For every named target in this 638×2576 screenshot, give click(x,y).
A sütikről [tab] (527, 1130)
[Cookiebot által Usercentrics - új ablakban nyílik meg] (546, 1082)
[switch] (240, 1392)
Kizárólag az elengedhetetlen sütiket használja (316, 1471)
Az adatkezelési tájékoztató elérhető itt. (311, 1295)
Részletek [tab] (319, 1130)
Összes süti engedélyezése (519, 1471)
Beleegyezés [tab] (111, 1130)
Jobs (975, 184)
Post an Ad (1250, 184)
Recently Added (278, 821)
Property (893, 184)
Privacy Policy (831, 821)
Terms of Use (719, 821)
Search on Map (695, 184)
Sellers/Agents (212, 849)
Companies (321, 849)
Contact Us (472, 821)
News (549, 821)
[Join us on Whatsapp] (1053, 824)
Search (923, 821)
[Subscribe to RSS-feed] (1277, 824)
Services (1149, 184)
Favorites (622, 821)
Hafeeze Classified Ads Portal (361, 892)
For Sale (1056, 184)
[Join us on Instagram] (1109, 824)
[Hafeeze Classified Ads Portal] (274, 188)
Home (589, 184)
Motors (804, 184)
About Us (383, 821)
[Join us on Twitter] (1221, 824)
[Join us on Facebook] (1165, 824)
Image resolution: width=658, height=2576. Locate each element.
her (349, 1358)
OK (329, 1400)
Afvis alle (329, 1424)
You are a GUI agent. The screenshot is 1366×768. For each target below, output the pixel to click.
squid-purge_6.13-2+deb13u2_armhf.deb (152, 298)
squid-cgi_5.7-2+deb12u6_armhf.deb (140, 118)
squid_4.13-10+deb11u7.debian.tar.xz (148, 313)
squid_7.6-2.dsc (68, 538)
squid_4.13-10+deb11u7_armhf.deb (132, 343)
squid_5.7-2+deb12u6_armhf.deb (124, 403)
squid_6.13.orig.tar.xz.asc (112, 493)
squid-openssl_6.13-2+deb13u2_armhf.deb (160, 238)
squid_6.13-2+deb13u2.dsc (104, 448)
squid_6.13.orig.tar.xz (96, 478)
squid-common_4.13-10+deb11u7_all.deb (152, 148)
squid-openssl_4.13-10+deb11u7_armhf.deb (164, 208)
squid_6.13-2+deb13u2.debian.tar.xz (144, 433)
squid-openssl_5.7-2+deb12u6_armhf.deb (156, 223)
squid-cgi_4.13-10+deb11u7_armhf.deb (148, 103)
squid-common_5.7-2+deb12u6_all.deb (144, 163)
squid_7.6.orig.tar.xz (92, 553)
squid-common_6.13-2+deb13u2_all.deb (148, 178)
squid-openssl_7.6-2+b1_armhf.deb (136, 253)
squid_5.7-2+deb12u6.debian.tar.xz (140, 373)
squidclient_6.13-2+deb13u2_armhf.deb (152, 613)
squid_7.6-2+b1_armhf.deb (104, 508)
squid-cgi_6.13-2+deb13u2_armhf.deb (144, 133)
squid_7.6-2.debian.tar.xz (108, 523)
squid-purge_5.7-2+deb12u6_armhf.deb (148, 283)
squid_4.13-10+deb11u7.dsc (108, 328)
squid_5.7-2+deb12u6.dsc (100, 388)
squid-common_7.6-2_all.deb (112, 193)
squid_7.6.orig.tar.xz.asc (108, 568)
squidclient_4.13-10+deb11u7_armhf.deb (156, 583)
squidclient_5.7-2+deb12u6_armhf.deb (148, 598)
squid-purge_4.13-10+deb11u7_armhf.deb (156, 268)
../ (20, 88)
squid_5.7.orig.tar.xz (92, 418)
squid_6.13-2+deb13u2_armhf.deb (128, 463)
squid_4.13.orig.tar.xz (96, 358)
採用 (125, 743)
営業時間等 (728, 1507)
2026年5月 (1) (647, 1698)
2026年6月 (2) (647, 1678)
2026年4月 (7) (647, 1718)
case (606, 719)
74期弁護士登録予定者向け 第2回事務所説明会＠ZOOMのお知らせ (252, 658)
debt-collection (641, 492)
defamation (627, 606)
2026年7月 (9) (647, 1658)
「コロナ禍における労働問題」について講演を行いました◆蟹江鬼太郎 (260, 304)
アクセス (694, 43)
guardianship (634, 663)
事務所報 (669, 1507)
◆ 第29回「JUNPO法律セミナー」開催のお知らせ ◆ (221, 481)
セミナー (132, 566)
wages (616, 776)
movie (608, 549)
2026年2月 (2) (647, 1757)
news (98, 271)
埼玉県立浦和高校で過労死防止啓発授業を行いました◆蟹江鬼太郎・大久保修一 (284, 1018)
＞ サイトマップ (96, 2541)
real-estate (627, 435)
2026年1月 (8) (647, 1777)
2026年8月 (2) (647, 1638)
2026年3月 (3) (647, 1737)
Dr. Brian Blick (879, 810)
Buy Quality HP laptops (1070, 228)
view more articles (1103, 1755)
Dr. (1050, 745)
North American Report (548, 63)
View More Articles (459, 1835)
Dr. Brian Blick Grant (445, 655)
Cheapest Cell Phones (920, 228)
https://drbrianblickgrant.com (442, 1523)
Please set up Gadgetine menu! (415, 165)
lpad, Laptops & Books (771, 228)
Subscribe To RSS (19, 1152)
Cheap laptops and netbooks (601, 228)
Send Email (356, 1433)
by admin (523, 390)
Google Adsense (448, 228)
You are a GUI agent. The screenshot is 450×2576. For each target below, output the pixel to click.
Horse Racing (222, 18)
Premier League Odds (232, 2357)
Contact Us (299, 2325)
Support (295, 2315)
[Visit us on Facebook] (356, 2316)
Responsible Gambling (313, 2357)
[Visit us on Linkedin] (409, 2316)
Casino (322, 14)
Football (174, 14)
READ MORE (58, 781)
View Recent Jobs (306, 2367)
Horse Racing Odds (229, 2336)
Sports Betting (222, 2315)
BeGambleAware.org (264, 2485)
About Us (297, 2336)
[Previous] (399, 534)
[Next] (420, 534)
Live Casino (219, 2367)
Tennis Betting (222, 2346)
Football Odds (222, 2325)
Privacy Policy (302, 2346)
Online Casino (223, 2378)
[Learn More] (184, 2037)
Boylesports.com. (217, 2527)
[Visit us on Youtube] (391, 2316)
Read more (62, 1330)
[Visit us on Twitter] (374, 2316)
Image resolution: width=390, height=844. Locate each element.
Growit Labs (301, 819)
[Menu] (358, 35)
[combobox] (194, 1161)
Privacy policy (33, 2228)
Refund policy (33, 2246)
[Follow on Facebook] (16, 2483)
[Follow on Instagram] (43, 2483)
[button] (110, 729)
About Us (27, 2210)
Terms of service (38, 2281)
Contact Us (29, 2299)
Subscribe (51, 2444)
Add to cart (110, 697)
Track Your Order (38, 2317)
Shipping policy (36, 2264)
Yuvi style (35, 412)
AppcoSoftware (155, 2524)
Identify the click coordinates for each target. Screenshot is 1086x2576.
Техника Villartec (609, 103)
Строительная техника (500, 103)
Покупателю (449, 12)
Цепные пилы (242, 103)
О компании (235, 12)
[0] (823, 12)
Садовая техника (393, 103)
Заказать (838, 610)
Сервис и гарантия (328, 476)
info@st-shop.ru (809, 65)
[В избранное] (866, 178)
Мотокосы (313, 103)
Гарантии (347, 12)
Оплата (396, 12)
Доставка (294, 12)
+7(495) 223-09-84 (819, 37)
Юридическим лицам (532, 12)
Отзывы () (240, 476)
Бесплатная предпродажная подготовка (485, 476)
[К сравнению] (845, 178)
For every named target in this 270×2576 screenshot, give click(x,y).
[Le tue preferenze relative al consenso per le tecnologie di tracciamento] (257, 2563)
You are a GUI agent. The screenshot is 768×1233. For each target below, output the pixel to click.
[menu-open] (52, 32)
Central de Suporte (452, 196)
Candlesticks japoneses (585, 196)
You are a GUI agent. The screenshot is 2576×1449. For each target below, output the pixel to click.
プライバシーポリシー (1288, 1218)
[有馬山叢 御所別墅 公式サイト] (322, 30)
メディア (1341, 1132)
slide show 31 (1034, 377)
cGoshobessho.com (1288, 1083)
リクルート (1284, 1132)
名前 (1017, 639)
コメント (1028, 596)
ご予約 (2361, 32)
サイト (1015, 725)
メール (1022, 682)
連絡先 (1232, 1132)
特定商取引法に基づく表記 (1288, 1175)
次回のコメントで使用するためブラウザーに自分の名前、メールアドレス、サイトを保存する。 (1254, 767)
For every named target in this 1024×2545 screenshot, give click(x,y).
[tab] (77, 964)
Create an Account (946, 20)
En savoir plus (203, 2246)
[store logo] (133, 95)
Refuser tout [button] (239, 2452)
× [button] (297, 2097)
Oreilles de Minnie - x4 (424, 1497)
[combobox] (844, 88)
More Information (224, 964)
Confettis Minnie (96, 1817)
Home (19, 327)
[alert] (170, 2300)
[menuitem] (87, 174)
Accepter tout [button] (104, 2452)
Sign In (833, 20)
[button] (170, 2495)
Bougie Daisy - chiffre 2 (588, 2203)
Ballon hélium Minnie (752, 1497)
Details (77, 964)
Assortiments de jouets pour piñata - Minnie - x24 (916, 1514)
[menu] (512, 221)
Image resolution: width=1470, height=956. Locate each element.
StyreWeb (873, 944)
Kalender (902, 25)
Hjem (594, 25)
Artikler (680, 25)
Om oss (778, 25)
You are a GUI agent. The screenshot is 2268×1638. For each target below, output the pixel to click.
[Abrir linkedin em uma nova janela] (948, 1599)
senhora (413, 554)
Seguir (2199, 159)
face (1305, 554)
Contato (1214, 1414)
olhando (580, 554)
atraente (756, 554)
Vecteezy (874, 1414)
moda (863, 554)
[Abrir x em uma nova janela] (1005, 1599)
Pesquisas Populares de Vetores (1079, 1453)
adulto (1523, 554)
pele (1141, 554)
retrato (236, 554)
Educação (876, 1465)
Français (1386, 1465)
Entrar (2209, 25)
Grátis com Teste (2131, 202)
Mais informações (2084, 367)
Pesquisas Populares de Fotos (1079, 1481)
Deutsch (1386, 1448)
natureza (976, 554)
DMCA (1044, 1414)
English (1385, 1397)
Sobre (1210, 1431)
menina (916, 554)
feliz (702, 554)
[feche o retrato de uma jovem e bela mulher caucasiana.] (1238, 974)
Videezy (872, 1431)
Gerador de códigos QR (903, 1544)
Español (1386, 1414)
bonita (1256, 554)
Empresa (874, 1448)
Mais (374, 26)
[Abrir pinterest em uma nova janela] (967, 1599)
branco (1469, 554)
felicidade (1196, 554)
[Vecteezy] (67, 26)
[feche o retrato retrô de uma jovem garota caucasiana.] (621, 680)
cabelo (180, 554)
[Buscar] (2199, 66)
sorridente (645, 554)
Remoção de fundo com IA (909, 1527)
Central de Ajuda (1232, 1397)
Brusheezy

----------------------------------------

Assignment
In the data above, start at the line that has "squid-cgi_5.7-2+deb12u6_armhf.deb (140, 118)", stop after the line that has "debt-collection (641, 492)", and print every line in between exactly as it stands.

Result
squid-cgi_5.7-2+deb12u6_armhf.deb (140, 118)
squid_4.13-10+deb11u7.debian.tar.xz (148, 313)
squid_7.6-2.dsc (68, 538)
squid_4.13-10+deb11u7_armhf.deb (132, 343)
squid_5.7-2+deb12u6_armhf.deb (124, 403)
squid_6.13.orig.tar.xz.asc (112, 493)
squid-openssl_6.13-2+deb13u2_armhf.deb (160, 238)
squid_6.13-2+deb13u2.dsc (104, 448)
squid_6.13.orig.tar.xz (96, 478)
squid-common_4.13-10+deb11u7_all.deb (152, 148)
squid-openssl_4.13-10+deb11u7_armhf.deb (164, 208)
squid_6.13-2+deb13u2.debian.tar.xz (144, 433)
squid-openssl_5.7-2+deb12u6_armhf.deb (156, 223)
squid-cgi_4.13-10+deb11u7_armhf.deb (148, 103)
squid-common_5.7-2+deb12u6_all.deb (144, 163)
squid_7.6.orig.tar.xz (92, 553)
squid-common_6.13-2+deb13u2_all.deb (148, 178)
squid-openssl_7.6-2+b1_armhf.deb (136, 253)
squid_5.7-2+deb12u6.debian.tar.xz (140, 373)
squidclient_6.13-2+deb13u2_armhf.deb (152, 613)
squid_7.6-2+b1_armhf.deb (104, 508)
squid-cgi_6.13-2+deb13u2_armhf.deb (144, 133)
squid_7.6-2.debian.tar.xz (108, 523)
squid-purge_5.7-2+deb12u6_armhf.deb (148, 283)
squid_4.13-10+deb11u7.dsc (108, 328)
squid_5.7-2+deb12u6.dsc (100, 388)
squid-common_7.6-2_all.deb (112, 193)
squid_7.6.orig.tar.xz.asc (108, 568)
squidclient_4.13-10+deb11u7_armhf.deb (156, 583)
squidclient_5.7-2+deb12u6_armhf.deb (148, 598)
squid-purge_4.13-10+deb11u7_armhf.deb (156, 268)
../ (20, 88)
squid_5.7.orig.tar.xz (92, 418)
squid_6.13-2+deb13u2_armhf.deb (128, 463)
squid_4.13.orig.tar.xz (96, 358)
採用 (125, 743)
営業時間等 (728, 1507)
2026年5月 (1) (647, 1698)
2026年6月 (2) (647, 1678)
2026年4月 (7) (647, 1718)
case (606, 719)
74期弁護士登録予定者向け 第2回事務所説明会＠ZOOMのお知らせ (252, 658)
debt-collection (641, 492)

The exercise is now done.